- [WRITTEN TASK]:
Retype every one of the records below word for word, with each line unchanged.

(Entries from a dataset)
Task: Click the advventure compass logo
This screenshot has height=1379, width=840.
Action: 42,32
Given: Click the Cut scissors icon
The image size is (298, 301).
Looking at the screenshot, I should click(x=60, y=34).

- [EXPECTED ANSWER]:
Task: Click the advventure compass logo
This screenshot has height=1379, width=840.
Action: 42,32
Given: Click the Cut scissors icon
The image size is (298, 301).
Looking at the screenshot, I should click(x=60, y=34).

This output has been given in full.